Your reputation will grow and change with different factions depending on your actions, but gone are the ridiculous "faction wars" of Clear Sky. You can’t just look at a chart and tell who likes you either, but the reactions of people when you approach them will let you know. If they say something like "The man himself!" then you’ve got a good rep with that person or faction. If they start shooting, they probably don’t like you very much. Choices will have to be made in the game at some point that one group or another won’t like, so don’t expect to be able to please everyone. I normally opt to screw over the Bandits who are scumbags anyway, or the mercenaries since they are also kind of hated in the zone. As for helping Duty or Freedom, or neither or both, that’s up to you. But don’t expect a lot of black and white choices.

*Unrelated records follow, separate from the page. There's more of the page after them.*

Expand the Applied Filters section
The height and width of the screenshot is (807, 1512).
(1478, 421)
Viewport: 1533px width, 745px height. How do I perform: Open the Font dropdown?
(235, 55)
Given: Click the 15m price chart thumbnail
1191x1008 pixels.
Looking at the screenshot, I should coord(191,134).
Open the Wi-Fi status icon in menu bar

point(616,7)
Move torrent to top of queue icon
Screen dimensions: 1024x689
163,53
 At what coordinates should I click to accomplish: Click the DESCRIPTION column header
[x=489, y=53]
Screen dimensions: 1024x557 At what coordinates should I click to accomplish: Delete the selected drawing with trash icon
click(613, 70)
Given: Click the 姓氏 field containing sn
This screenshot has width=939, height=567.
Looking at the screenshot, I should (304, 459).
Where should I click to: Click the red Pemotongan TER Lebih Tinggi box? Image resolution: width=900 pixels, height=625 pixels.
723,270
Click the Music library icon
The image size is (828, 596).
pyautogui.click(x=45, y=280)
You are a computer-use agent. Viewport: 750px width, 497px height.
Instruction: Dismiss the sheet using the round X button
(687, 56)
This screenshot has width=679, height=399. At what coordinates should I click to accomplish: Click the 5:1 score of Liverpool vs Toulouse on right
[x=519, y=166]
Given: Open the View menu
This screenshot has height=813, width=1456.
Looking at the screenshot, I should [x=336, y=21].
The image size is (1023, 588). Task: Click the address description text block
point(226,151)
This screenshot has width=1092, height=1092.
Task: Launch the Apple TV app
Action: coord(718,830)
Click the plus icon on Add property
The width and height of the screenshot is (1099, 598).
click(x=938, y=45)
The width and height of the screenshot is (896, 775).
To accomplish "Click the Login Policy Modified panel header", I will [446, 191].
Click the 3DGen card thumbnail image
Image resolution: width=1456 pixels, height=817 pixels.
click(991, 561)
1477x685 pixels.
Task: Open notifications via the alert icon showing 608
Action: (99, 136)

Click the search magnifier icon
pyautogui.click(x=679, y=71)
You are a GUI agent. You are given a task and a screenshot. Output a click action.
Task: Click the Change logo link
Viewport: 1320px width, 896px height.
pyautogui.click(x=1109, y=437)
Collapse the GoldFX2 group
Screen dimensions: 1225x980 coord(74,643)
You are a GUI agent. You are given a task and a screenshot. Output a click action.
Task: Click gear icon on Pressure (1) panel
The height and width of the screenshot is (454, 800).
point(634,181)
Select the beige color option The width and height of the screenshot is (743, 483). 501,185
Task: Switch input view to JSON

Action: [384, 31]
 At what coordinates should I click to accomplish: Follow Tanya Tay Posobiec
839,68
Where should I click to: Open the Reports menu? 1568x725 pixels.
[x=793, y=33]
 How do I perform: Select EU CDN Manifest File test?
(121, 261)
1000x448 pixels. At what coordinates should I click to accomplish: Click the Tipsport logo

If you really liked the action of the faction wars, then you can replicate that experience easily enough online, since the game offers this unique experience for the series. There are Stalkers vs. Mercenaries maps, hunts for artifacts, free for all and capture the flag types of gameplay. You can even play NATO weapons vs. Warsaw pact ones if you like. If you enjoy multiplayer, this is a nice addition to the series.

And speaking of guns, there are lots of cool ones in the game, mostly of the Warsaw pact variety, though a few of my favorite NATO weapons do sneak into the zone somehow. And yes, you can repair and upgrade them, turning a rusty old assault rifle into a fully automatic, silenced, sniper rifle with night vision if you have the desire and the cash.

Perhaps the biggest surprise with Call of Pripyat is that it runs smoothly on normal computer hardware. In fact, it ran great on a Pentium 4 single core gaming system with an ATI Radeon graphics card. This was the same machine that nearly choked trying to limp along with Clear Sky (though the graphics card had since been replaced), yet the graphics in Call of Pripyat are just as good or better than either of the other two games. I’m not sure how they streamlined things, but the developers did a great job. You get a smooth world and some nice visuals.

Call of Pripyat is a great addition to this fantastic series. Changing out the plot that everyone knows by now with a new cast of characters, yet retaining the same creepy and deadly open world makes for a perfect gaming experience. You really will feel like a lone wolf out there in the zone, surviving on your wits and shooting skills in about equal measure. Call of Pripyat truly is a living world, and if you’re not careful, it will steal a lot of time from the real one. I had many "just five more minute" moments playing this thinking man’s shooter that seemed to stretch till almost dawn.

As the best of a great series, it earns a rare 4.5 GiN Gem score. See you in the wasteland!